Extreme Load Error After Upgrading to 3.3.0.beta3-dev Yesterday (on Prem)

Upgraded to 3.3.0.beta3-dev yesterday and also Installed AI plugin. The plugin is currently only enabled to staff member (5 people)

But the entire site is dog slow, I’m getting extreme load errors. I can’t seem to figure out where is it coming from my server load seems fine.

Is there a place or places I can go to figure out what is causing it.

Here’s what I see in the Crawler Report not sure if tis bad or good or what. I don’t have a frame of reference.

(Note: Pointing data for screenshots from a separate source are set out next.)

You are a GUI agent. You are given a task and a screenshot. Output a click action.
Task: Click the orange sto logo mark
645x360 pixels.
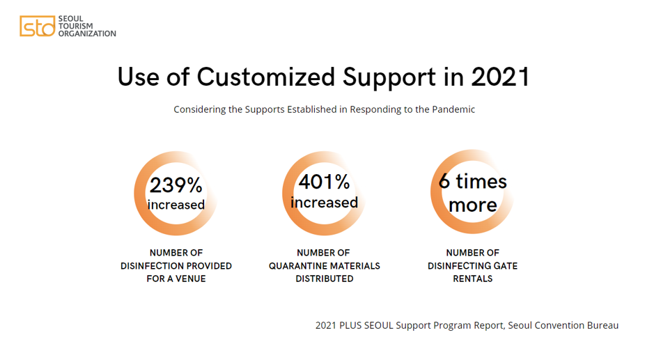pos(38,26)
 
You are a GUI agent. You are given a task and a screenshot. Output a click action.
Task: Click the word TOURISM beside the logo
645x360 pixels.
pos(75,26)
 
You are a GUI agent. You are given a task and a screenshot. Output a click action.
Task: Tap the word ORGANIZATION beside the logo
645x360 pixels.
pos(87,33)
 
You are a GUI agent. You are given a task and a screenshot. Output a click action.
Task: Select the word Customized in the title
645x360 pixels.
pos(266,77)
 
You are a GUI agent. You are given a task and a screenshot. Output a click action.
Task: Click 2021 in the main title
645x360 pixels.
pos(501,77)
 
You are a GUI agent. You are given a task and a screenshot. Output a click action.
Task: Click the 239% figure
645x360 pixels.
pos(176,185)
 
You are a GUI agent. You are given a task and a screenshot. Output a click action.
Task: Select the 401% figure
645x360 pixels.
pos(324,182)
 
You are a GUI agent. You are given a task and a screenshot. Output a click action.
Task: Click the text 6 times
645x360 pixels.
pos(473,182)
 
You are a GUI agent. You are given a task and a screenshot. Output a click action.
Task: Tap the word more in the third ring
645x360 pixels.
pos(473,205)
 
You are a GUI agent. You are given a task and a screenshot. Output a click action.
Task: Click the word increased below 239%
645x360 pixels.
pos(176,205)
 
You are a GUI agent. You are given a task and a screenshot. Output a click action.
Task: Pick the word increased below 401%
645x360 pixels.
pos(324,203)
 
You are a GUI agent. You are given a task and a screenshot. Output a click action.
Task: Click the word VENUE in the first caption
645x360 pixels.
pos(189,279)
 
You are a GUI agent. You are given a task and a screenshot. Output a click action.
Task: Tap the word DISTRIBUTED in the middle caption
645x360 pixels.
pos(325,279)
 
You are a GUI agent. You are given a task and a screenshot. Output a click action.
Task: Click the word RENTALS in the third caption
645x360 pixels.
pos(473,279)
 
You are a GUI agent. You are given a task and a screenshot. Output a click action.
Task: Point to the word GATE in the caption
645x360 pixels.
pos(506,266)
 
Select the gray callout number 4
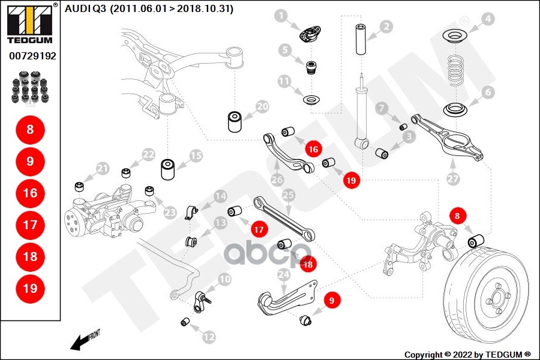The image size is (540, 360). pos(488,19)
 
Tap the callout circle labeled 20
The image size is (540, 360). pos(263,107)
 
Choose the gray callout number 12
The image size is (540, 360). pos(208,337)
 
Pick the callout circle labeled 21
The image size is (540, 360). pos(103,168)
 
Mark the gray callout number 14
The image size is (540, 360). pos(220,196)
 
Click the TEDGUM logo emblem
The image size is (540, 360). pos(29,22)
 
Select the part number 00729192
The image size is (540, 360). pos(32,55)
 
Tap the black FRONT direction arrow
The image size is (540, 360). pos(81,342)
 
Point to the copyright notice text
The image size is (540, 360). pos(467,354)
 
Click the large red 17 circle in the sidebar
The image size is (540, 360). pos(30,225)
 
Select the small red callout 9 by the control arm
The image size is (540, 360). pos(331,296)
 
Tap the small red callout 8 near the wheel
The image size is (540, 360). pos(458,214)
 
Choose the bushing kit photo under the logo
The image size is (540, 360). pos(30,86)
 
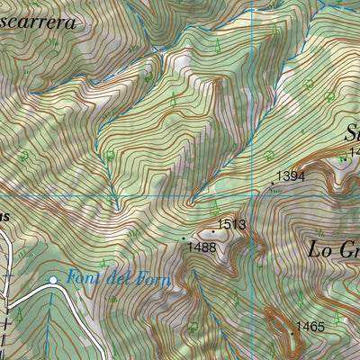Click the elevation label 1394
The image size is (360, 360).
290,176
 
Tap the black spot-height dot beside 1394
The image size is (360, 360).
273,184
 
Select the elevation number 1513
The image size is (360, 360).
231,225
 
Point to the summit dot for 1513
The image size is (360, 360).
213,231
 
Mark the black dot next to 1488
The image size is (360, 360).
184,238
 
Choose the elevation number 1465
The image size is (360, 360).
310,327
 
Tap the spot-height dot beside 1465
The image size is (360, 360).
292,333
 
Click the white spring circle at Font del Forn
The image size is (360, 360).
53,281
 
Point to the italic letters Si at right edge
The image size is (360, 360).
350,132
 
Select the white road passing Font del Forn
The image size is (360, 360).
27,292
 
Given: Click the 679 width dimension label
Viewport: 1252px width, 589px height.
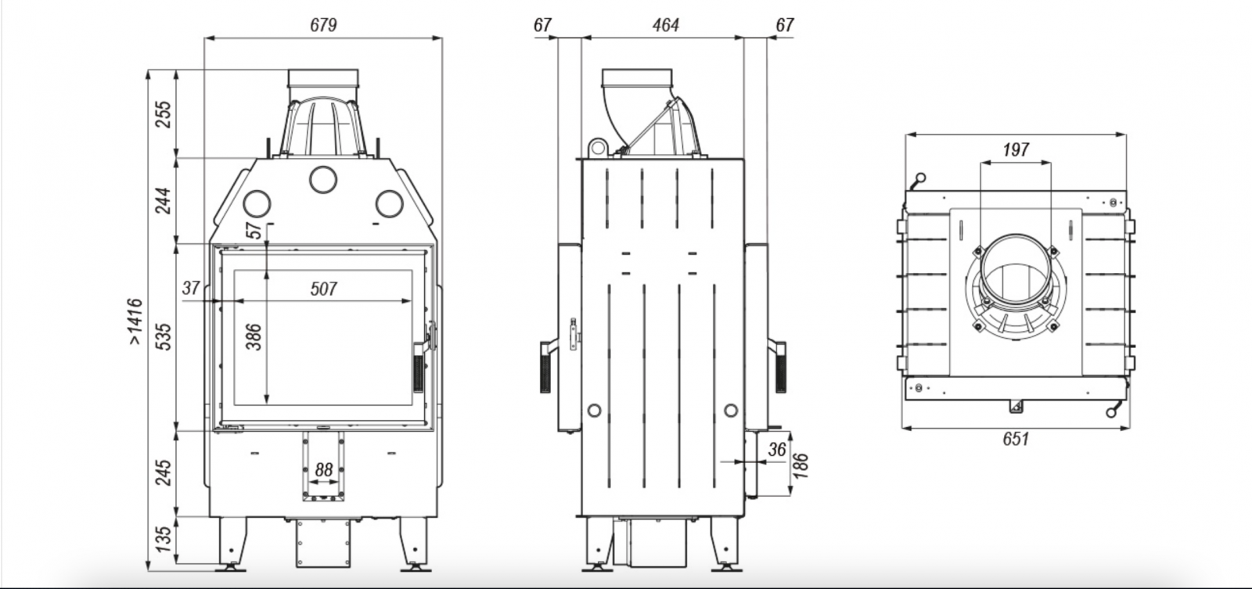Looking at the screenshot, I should (322, 25).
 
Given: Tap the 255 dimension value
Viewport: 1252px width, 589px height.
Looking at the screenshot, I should (163, 114).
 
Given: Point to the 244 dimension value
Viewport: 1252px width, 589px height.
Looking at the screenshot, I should (163, 201).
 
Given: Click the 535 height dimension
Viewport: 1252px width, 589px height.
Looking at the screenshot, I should (163, 336).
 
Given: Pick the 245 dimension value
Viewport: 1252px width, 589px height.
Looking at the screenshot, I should (163, 472).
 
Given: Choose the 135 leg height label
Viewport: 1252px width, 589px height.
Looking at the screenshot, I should (163, 540).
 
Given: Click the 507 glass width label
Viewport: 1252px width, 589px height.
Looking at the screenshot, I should (323, 289).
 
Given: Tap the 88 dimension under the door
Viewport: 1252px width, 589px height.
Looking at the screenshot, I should (323, 470).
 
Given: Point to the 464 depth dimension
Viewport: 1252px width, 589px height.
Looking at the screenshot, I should (665, 25).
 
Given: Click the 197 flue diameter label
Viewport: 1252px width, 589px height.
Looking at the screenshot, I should (1016, 149).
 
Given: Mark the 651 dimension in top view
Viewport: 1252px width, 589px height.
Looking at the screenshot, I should (1015, 440).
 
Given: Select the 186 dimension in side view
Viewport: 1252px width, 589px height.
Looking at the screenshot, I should (800, 465).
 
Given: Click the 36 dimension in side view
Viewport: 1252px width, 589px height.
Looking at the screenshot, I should (776, 450).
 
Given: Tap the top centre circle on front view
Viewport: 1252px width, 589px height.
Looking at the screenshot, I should (322, 179).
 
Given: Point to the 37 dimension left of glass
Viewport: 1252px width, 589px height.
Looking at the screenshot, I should (191, 288).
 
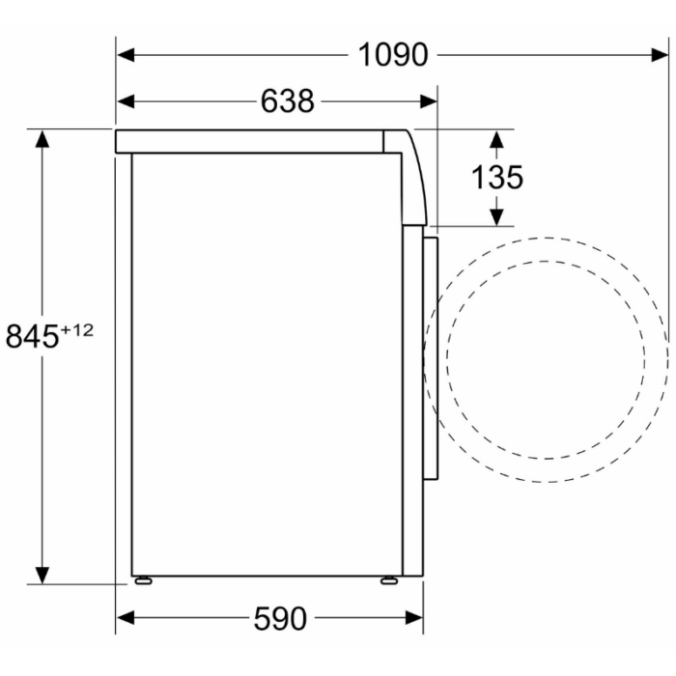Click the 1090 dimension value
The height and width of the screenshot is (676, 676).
tap(393, 55)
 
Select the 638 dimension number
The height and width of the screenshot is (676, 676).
tap(288, 101)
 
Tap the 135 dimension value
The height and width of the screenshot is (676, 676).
tap(497, 177)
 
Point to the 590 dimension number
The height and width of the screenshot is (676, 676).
tap(280, 619)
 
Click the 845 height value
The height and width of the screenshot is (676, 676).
tap(32, 336)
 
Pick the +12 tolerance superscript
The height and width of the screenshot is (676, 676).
tap(76, 330)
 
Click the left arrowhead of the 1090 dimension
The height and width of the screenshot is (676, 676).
tap(126, 55)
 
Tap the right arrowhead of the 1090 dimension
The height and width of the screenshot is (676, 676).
tap(660, 55)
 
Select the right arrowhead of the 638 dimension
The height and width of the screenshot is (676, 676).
tap(429, 101)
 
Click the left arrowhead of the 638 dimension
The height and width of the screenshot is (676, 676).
tap(126, 101)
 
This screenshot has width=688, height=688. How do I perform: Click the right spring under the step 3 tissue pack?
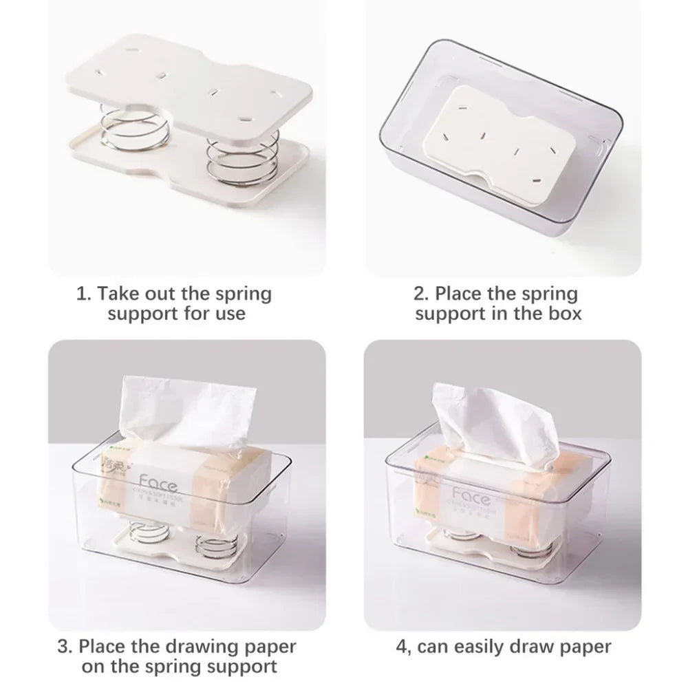[x=215, y=545]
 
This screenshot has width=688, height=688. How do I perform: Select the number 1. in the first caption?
[x=83, y=294]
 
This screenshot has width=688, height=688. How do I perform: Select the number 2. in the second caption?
[x=420, y=294]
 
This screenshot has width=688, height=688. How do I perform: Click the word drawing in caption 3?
[x=201, y=647]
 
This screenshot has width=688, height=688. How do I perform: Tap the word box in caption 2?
[x=565, y=314]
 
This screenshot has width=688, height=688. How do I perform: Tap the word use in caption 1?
[x=230, y=314]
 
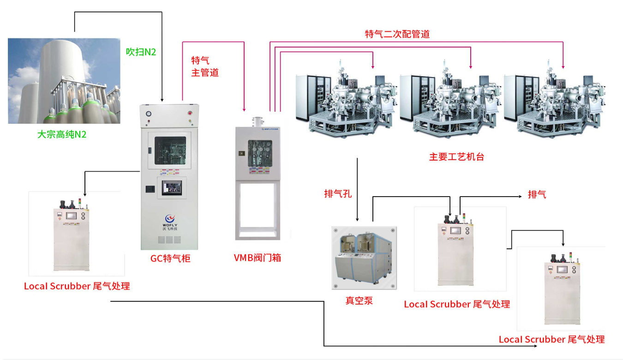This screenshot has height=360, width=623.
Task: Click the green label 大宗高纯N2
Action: click(62, 135)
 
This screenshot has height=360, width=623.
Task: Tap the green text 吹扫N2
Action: click(141, 52)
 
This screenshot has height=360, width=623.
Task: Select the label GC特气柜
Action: click(170, 258)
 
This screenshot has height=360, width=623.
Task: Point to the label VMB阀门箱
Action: click(258, 258)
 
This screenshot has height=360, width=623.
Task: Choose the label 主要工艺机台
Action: click(456, 157)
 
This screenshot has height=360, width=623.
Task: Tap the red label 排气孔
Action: click(338, 194)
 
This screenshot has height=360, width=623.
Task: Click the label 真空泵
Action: click(359, 301)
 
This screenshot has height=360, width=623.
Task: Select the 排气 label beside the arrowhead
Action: click(537, 194)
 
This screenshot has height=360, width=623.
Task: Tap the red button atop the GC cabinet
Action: click(190, 113)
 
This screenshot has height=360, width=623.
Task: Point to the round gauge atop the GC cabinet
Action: click(148, 113)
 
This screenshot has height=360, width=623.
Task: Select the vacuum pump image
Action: click(364, 258)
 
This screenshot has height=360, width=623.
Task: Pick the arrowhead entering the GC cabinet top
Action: click(162, 99)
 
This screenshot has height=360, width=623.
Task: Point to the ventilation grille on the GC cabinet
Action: click(170, 240)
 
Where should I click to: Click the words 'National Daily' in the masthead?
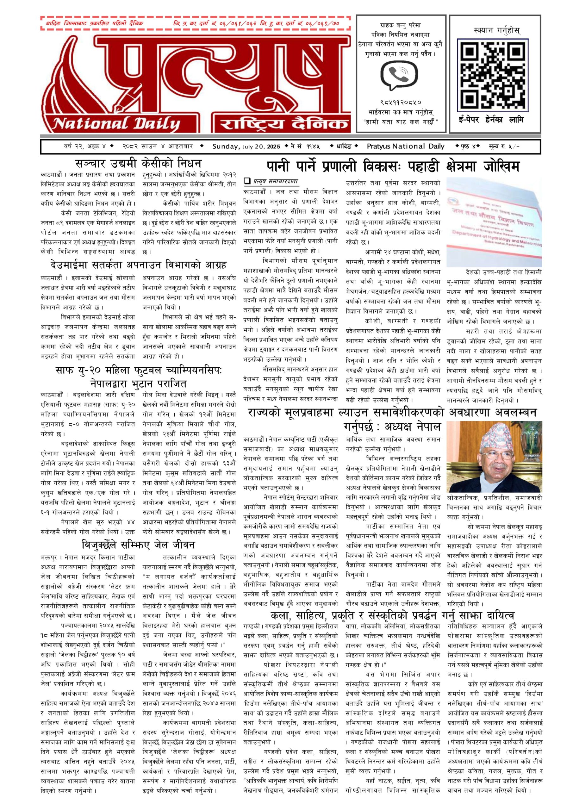116,124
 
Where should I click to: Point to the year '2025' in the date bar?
273,146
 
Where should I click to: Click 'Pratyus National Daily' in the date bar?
405,146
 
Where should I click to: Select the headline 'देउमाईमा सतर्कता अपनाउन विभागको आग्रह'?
138,265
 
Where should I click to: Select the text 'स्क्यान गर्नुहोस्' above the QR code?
497,31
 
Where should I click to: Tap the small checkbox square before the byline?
247,181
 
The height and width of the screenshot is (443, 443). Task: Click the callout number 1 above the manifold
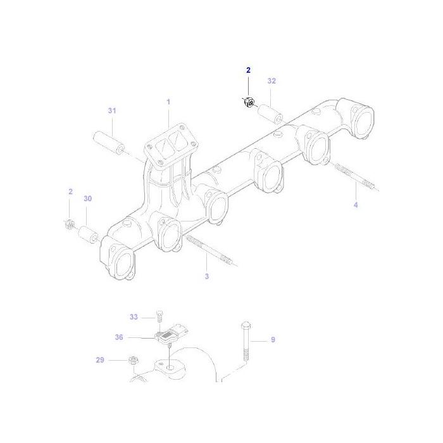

Looking at my Server looks like unicorn processes are pretty busy

Is this the cause? Do I need more CPU? or Just more Unicorns?

Has its been a while since your last upgrade? Maybe it’s doing some kind of image processing or rebaking.

You can have a look at /sidekiq to see what it’s doing.

Queues Are Empty

I don’t really know what the rest of this means.

I’m not sure what’s normal here… Here’s our server spec
image

Rebooted everything was back to normal but now we are getting extreme load again. I can’t figure out where the issue is coming from is there any tooling that can help within discourse?

So the 3 unicorn workers

Are busy… but we aren’t getting higher than normal traffic as far as I can tell it is about the same it has been the only change was upgrade to 3.3.0 and Added Ai plugin but its only available to Staff

Issues Started Yesterday 6/3

We do have a few more crawlers it seems.

Here’s just Crawlers over a month, but again ti doesn’t seem that much higher. The site is almost un-usable

Any help would be appreciated!

This is a guess, but the only thing that stands out for me in the Sidekiq logs is that the job that’s shown is NotifyMailingListSubscribers. That job can potentially create a lot of requests.

Also, do you see any errors on your Admin / Logs / Error Logs page?

I added a block to the facebook crawler cause that guy was going to town

However I noticed that adding slow / crawlers isn’t updating my robots.txt

but robots.txt doesn’t show the slow entries, only the block entries.

Quite a few of these

I see 3 errors but they don’t seem related… (though it is hard to tell)

Job exception: PG::DatetimeFieldOverflow: ERROR:  timestamp out of range: "271768-09-23 06:24:11.793040 BC"
LINE 1: ...sers"."moderator" = FALSE AND (users.created_at < '271768-09...
                                                             ^
ActionDispatch::RemoteIp::IpSpoofAttackError (IP spoofing attack?! HTTP_CLIENT_IP="10.10.121.119" HTTP_X_FORWARDED_FOR="14.140.10.244, 14.140.10.244")
app/controllers/topics_controller.rb:1298:in `track_visit_to_topic'
app/controllers/topics_controller.rb:169:in `show'
app/controllers/application_controller.rb:422:in `block in with_resolved_locale'
app/controllers/application_controller.rb:422:in `with_resolved_locale'
lib/middleware/omniauth_bypass_middleware.rb:64:in `call'
lib/content_security_policy/middleware.rb:12:in `call'
lib/middleware/anonymous_cache.rb:391:in `call'
lib/middleware/csp_script_nonce_injector.rb:12:in `call'
config/initializers/008-rack-cors.rb:14:in `call'
config/initializers/100-quiet_logger.rb:20:in `call'
config/initializers/100-silence_logger.rb:29:in `call'
lib/middleware/enforce_hostname.rb:24:in `call'
lib/middleware/request_tracker.rb:291:in `call'

And another job exception around SMTP

Discourse does it’s own rate limiting, it doesn’t rely on robots.txt

Thanks Michael,

Any other ideas on what it could be? Would spinning more unicorns help?

Is that done form the app.yml?

Yes, that would probably help.

env:
  UNICORN_WORKERS: 8

in the app.yml will do this.

I recommend pulling performance numbers using the prometheus plugin if you have that set up, or you can use performance headers.

Analysing your web logs should help a lot with identifying why your server is so busy; looks like crawlers are a good place to start.

2 Likes

Well upgraded to a new DO instance doubled the ram and CPU. Added 8 unicorns (vs 3) did a Db reindex and vaccum and I think we are back in bussiness!

Thanks for the help

3 Likes

This topic was automatically closed 30 days after the last reply. New replies are no longer allowed.